Members of the bloc derailed efforts to form a government through series of legal challenges and parliament session boycotts to block the candidates put forward by Mr Al Sadr's allies for the role of president — a vital step in government formation. Intimidation tactics were also reportedly employed.
In June, Mr Al Sadr ordered his MPs to resign, opening a path for the Co-ordination Framework to form a government.
Last week, the bloc nominated Shiite politician Mohammed Shia Al Sudani for the role of prime minister, someone Mr Al Sadr has called a “shadow” of his rival, former prime minister Nouri Al Maliki, one of the senior Co-ordination Framework leaders.
Before a planned parliamentary session on Thursday, Mr Al Sadr's followers briefly occupied the legislative building. They returned on Saturday and started their sit-in, prompting the parliament speaker to suspend the session indefinitely.
Few residents of Baghdad have ventured outside their homes since the protests began and the main markets in the city have been mostly empty. For those brave enough to go out, road closures around the Green Zone have snarled traffic.
“Our sales dropped by at least 40 per cent,” said Fatima Sabah, a cashier at a women's clothing store in Mansour. Other workers stand nearby, with no shoppers to be seen.
“No one dares, or has the mood to go out and buy anything while the country is burning and on the verge of a collapse,” Mr Sabah, 25, said.
Late on Monday, Iraqi Prime Minister Mustafa Al Kadhimi renewed calls for calm and de-escalation as his caretaker government searches for a solution.
But Mr Ali says such efforts will lead to nothing.
“The only solution is to form a national salvation government to prepare for another election and most important, to change the political system, giving more power to the president of the state,” he said.
Occupying the Green Zone
The eerie silence of the rest of the city changes into something much different in the Green Zone.
Three-wheeled rickshaws, known as tuk-tuks, shuttle Mr Al Sadr’s followers to and from the parliament building. Tents have been erected along the main road that runs next to the Green Zone, with free food and drinks on offer for protesters.
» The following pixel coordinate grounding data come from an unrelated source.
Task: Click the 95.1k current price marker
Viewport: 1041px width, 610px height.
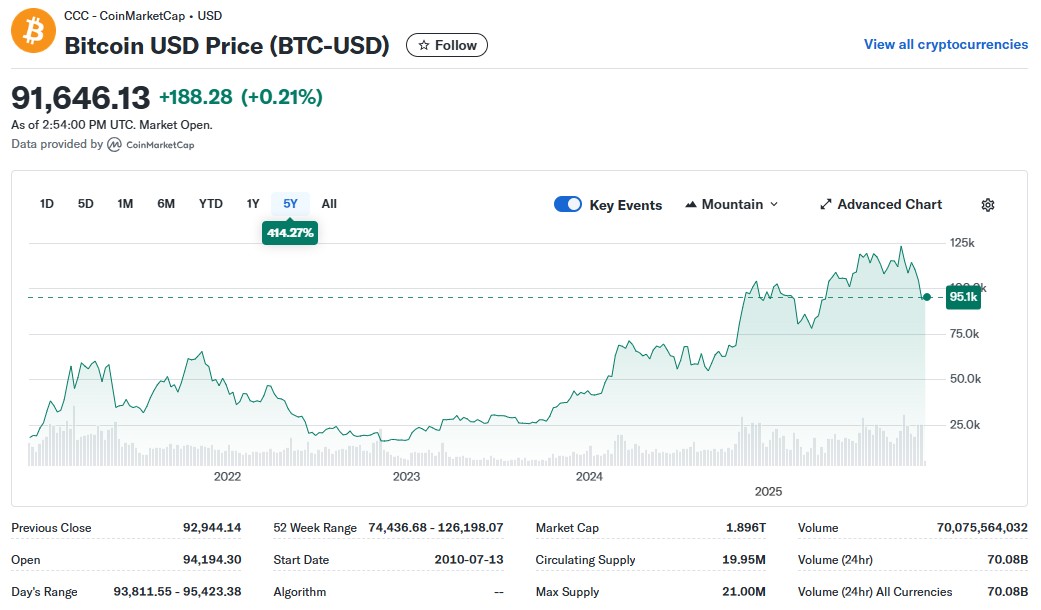Action: [963, 297]
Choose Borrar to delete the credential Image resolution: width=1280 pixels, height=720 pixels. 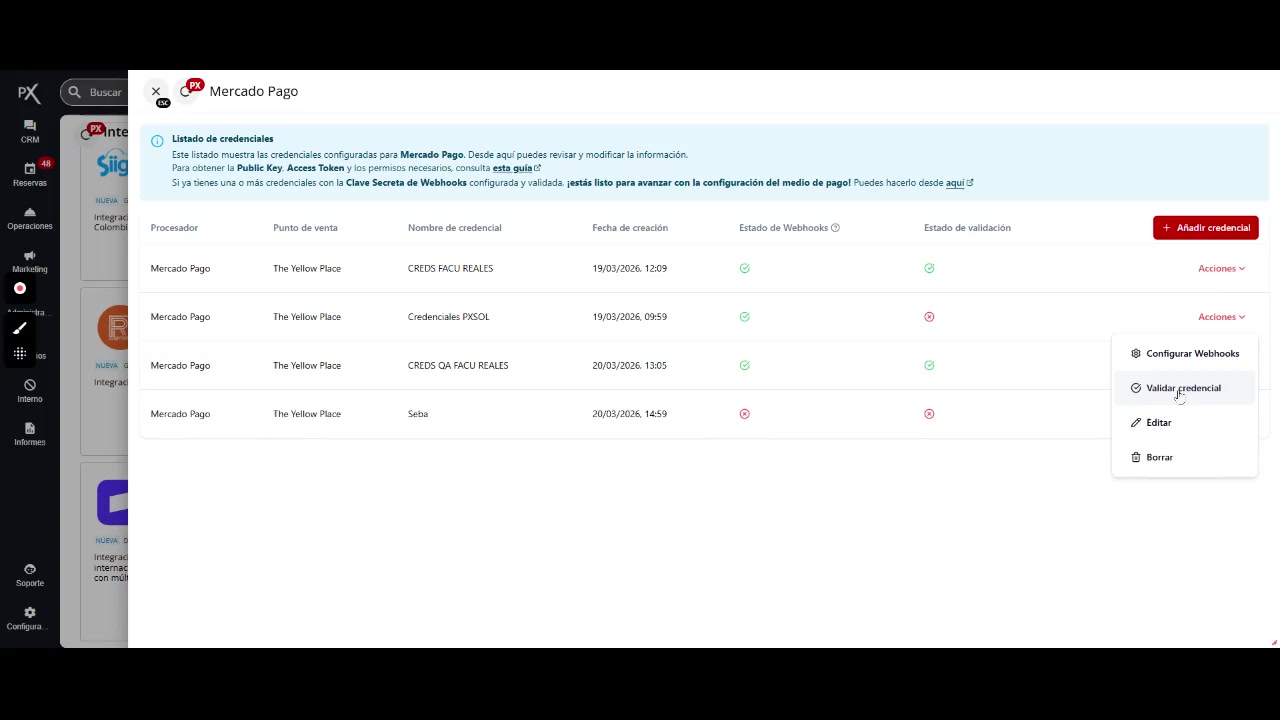coord(1159,457)
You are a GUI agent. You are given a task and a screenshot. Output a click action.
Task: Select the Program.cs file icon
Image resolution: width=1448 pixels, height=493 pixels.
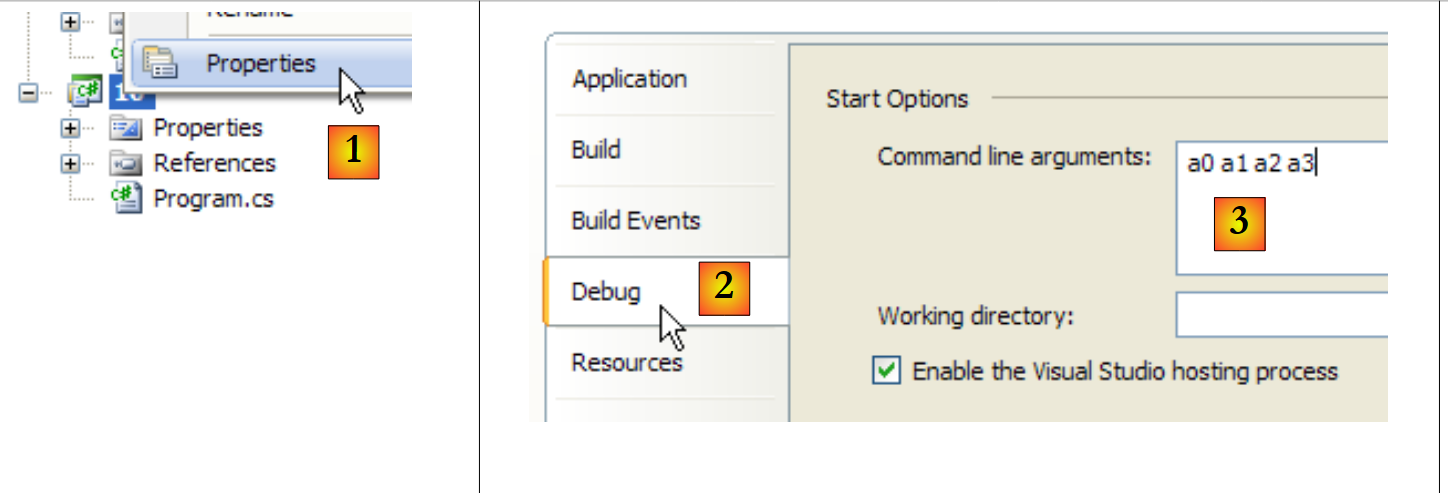125,198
Three lines of volunteers search those looking to enter the area, where some protesters sleep on mattresses spread out on the marble floors. Others chant and read pro-Al Sadr slogans and poems.
“Here are the soldiers of the Sayyed,” one group chanted, using the honorific for descendants of Prophet Mohammed.
Posters with images of Mr Al Sadr hang on the walls alongside banners with pledges of allegiance from different Iraqi tribes and leaders.
“Yes, yes for reform,” one banner reads. “We are with our leader, Moqtada Al Sadr, to overhaul the political system and salvage the country,” another says.
Ali Abbas Alwan joined the sit-in on Sunday. He came from Diyala province in north-eastern Iraq, leaving behind a wife and two young children.
“For the sake of Iraq and the Sayyed, we are here today,” Mr Alwan, a 29-year-old construction worker, told The National.
“We believe in him and we are certain that he will take the country out of this dilemma that the corrupt and the thieves put the country in.”
On Tuesday morning, he received a phone call from his family, saying that they had ran out of milk for his 1-year old child.
“I will go back to them today to work for few days so that I can buy the milk and other needs and will get back again here,” he said.